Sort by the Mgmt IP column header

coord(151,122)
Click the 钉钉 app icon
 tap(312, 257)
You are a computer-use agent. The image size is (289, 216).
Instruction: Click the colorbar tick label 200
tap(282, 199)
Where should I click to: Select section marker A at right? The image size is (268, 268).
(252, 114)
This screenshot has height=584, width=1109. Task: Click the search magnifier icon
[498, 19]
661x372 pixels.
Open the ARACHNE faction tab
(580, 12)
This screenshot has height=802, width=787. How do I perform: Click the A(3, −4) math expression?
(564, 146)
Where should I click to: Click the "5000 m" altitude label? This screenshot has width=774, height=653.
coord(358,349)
- - - -
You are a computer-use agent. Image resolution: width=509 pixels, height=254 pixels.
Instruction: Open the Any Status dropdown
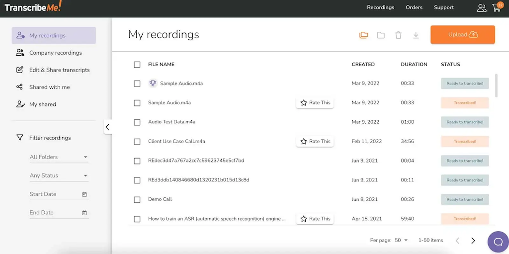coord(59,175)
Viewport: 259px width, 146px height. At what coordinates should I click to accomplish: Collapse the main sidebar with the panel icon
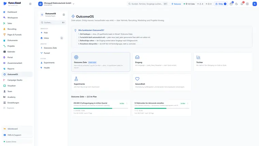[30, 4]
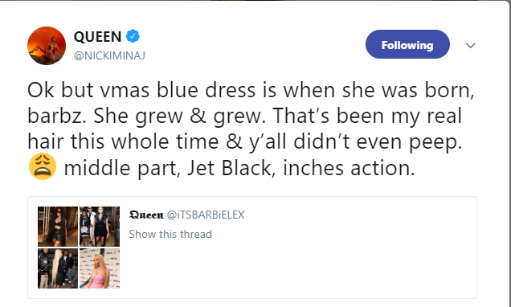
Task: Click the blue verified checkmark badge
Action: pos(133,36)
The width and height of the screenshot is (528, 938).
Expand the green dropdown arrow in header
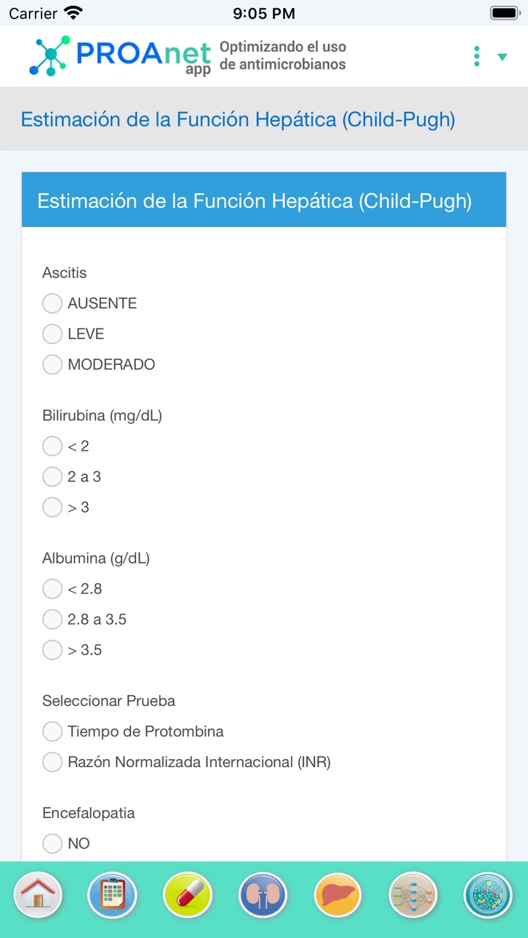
- - - -
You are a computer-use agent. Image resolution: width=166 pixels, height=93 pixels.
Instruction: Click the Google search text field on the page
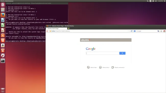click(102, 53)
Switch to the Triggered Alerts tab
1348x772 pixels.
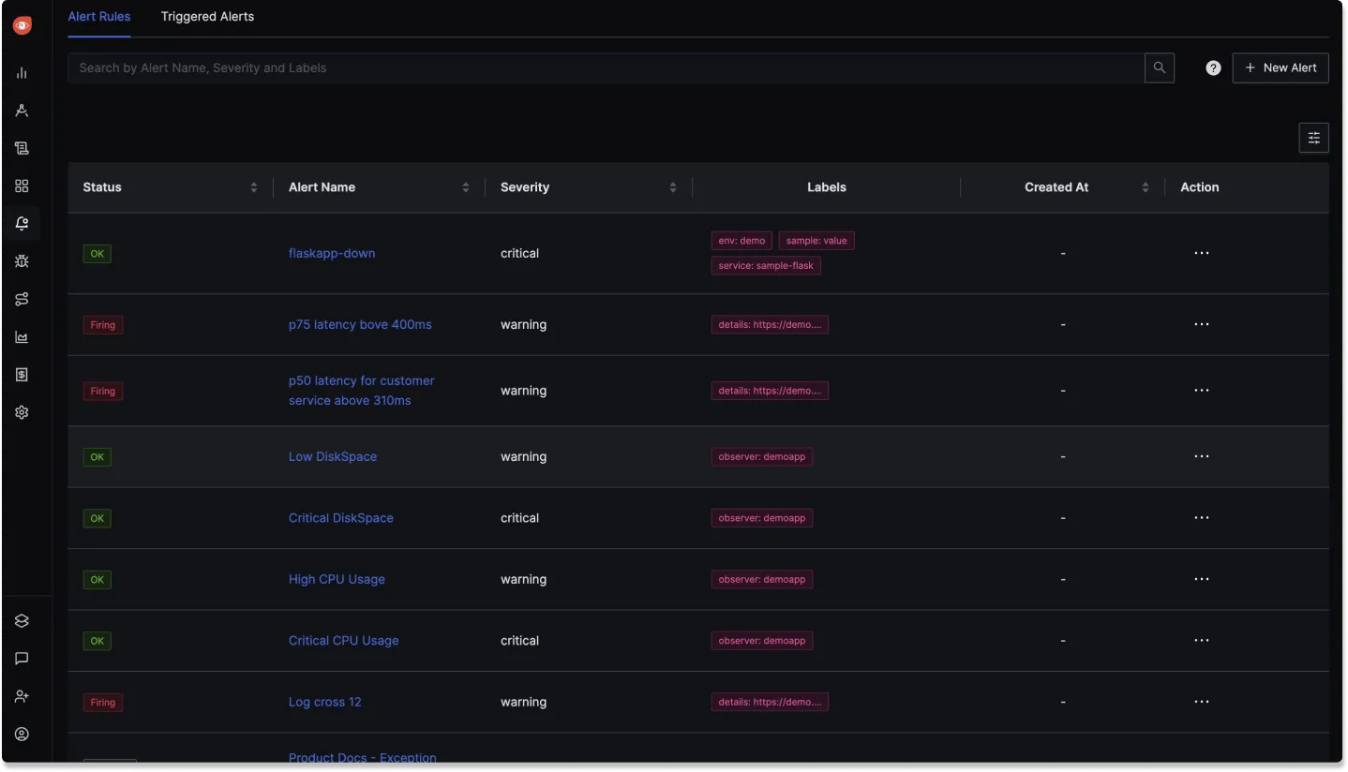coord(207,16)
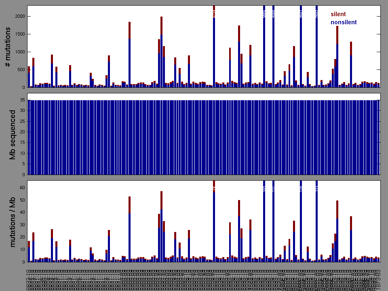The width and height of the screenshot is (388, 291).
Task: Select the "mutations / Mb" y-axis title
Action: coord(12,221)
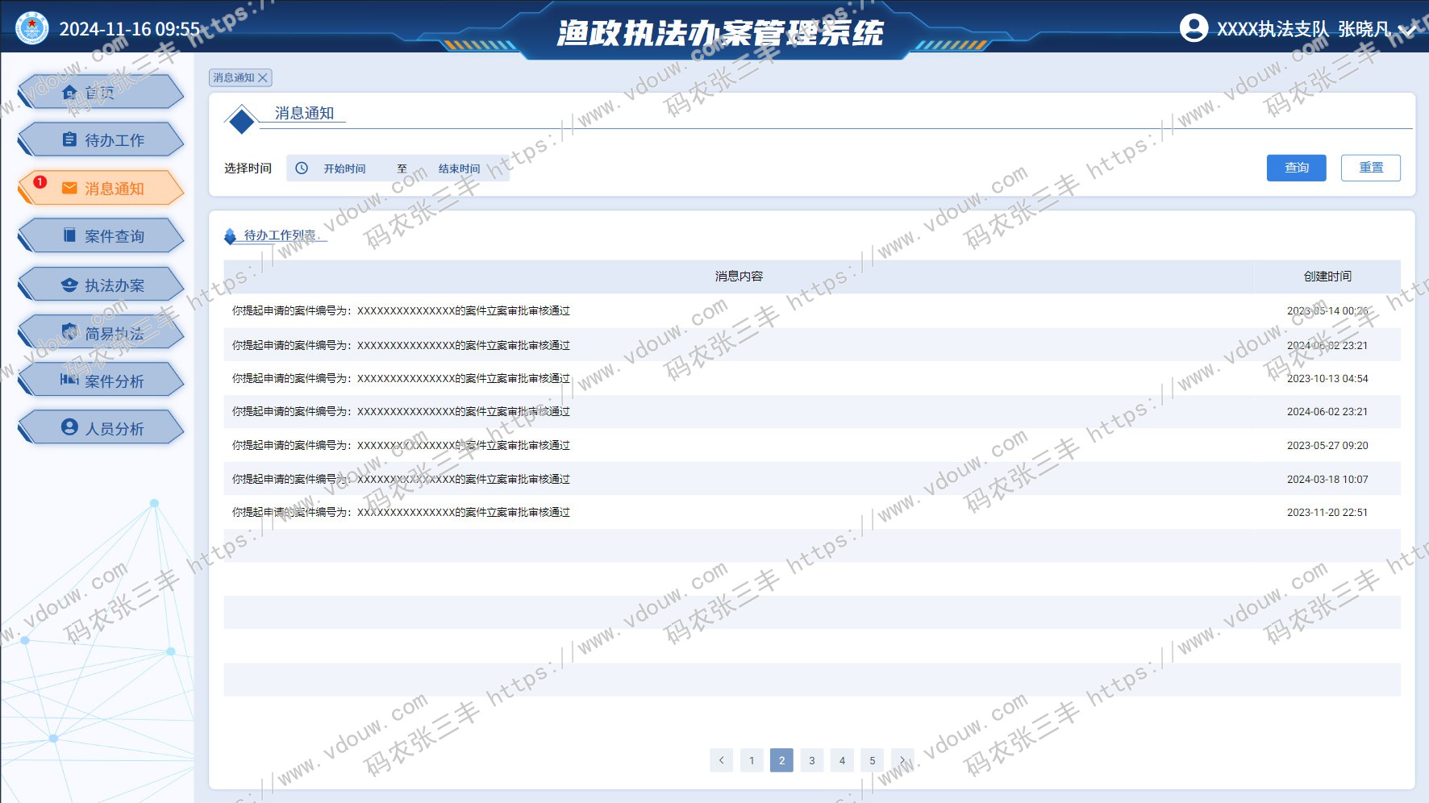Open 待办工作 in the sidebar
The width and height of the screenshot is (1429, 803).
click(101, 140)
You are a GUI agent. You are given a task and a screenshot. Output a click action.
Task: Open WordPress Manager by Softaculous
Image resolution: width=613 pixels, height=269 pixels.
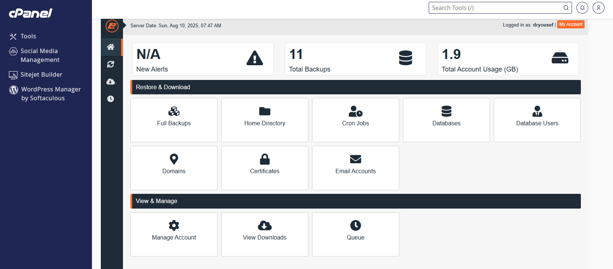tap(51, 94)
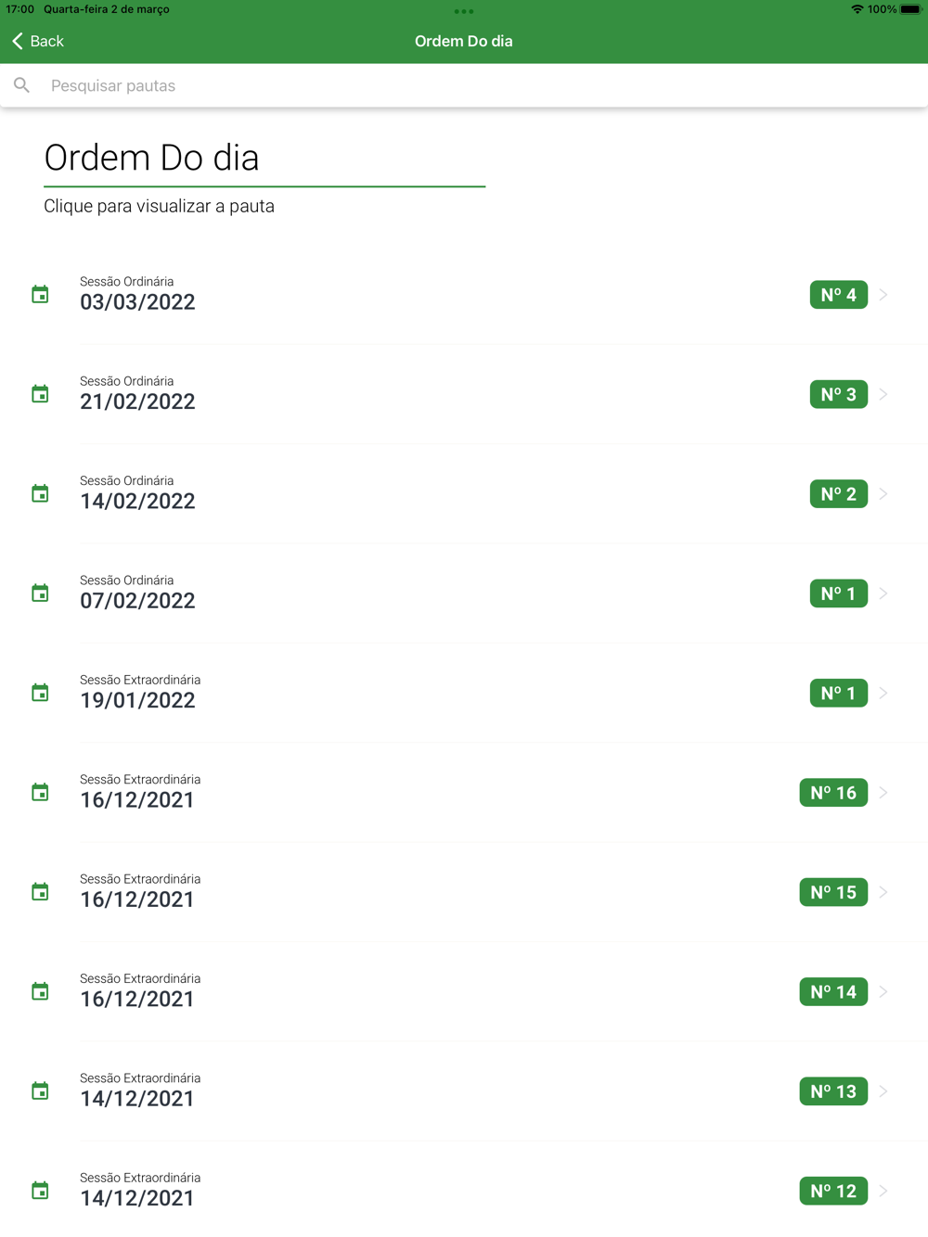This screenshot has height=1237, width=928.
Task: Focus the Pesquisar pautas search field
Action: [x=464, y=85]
- - - -
- Brief: Search the entries for the word "agent". Copy each line where it appears.

- Response area:
You are a computer-use agent. The image size is (289, 216).
You are a computer-use agent. Image resolution: width=509 pixels, height=254 pixels.
You are a computer-use agent. Image resolution: width=166 pixels, height=93 pixels.
You are a GUI agent. You are given a task and a screenshot. Output a click action.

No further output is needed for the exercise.